The Western media has portrayed the strife as religion-based, pitting the predominantly Muslim north against the south’s Christian and traditional religions.

“Look,” Diagou said, “I’m the mayor of Cocody, a city of about 400,000 people located in the south. There are 49 members of the city council and 22 of them are from the north. We have all religions represented on the council and we get along fine.”

Something else is at work, he said. “The French are using the strategy of divide and conquer to maintain their hold on us.”

Diagou and three other elected officials — two of them women — from Côte d’Ivoire (formerly known as the Ivory Coast) spoke to the PWW during the World Social Forum in Porto Alegre, Brazil, Jan. 29.

Making headlines
Côte d’Ivoire was thrust into the spotlight last November, when huge demonstrations erupted in the nation’s administrative center, Abidjan, in the wake of France’s destruction of the country’s fledgling air force. That air strike was in retaliation, French officials said, for an Ivorian bombing of a northern rebel stronghold a few days before in which nine French soldiers, ostensibly “peacekeepers,” were killed.
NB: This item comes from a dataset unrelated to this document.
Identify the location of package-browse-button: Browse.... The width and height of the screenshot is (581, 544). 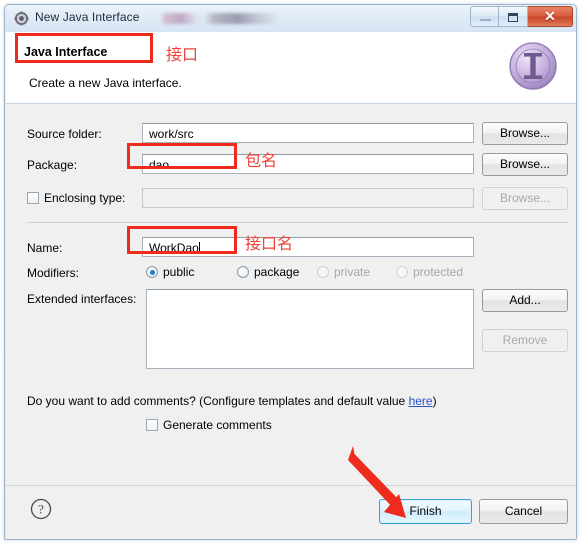
(525, 164). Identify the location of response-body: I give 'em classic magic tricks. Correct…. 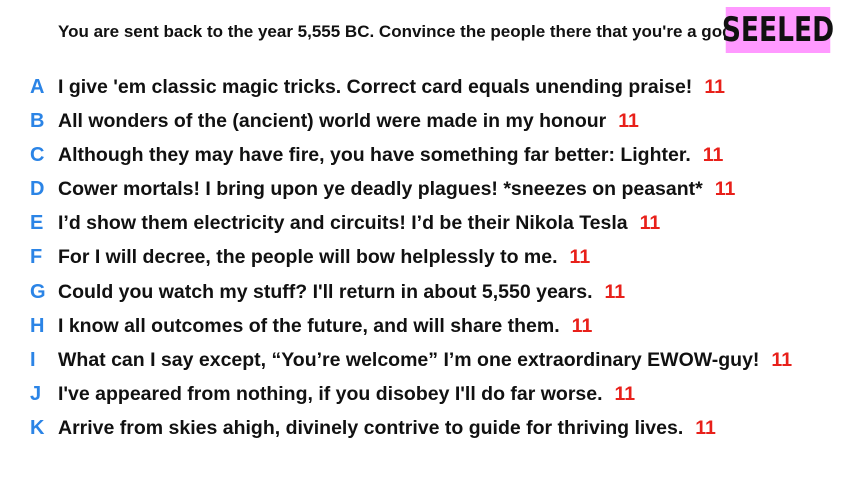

The Ivorian government said the loss of life was unintended, that its real target was a stockpile of rebel armaments. Rebel forces in the north have been fighting the government for more than two years, resulting in many Ivorian deaths and large economic losses. Many in Côte d’Ivoire see the French as backing the rebels.

As anti-France demonstrations in Abidjan grew in intensity and scope, the headlines in the Western media were sensational, conjuring up the worst imagery of rampaging Africans. French politicians raged against the rebellious Ivorians. The anti-African racism was thick.

In a critical confrontation, French troops opened fire on the demonstrators, killing at least 60 Ivorians and injuring over 1,000 others. Commentators spoke of a “Franco-Ivorian war.” Amidst the escalating tensions, 8,000 expatriates, most of them French nationals, left the country.